◆ WORK TASK
The records underneath are to be repeated exactly, with the pictures left out.

*** Block opens ***

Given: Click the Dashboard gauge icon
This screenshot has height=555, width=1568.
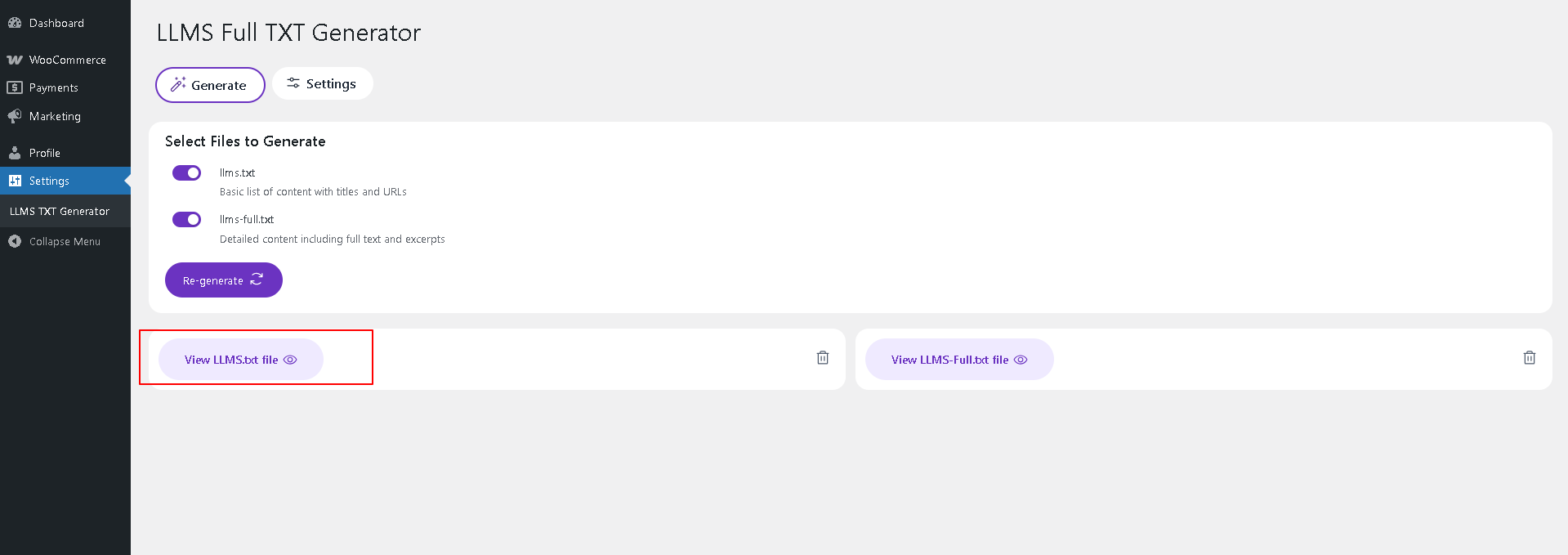Looking at the screenshot, I should pyautogui.click(x=15, y=23).
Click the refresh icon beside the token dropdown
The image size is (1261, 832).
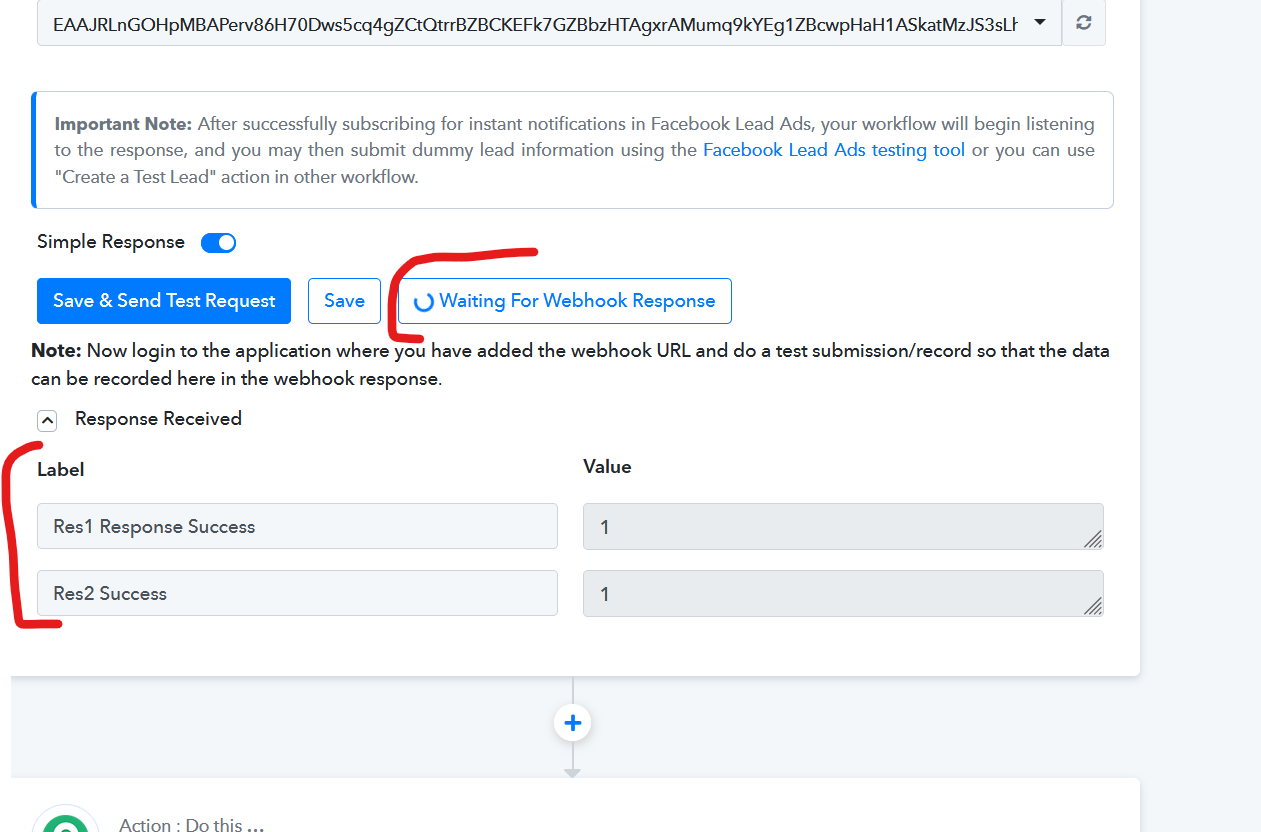[1083, 23]
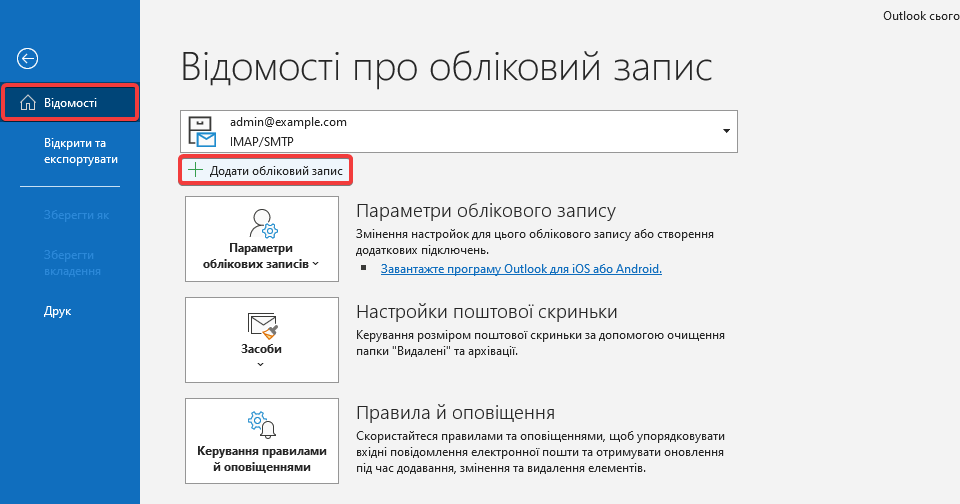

*** Block closes ***

◆ REPLY
Given: Click the Dashboard gauge icon
This screenshot has height=555, width=1568.
Looking at the screenshot, I should pyautogui.click(x=15, y=23).
Click the refresh icon beside the token dropdown
The image size is (1261, 832).
[1083, 23]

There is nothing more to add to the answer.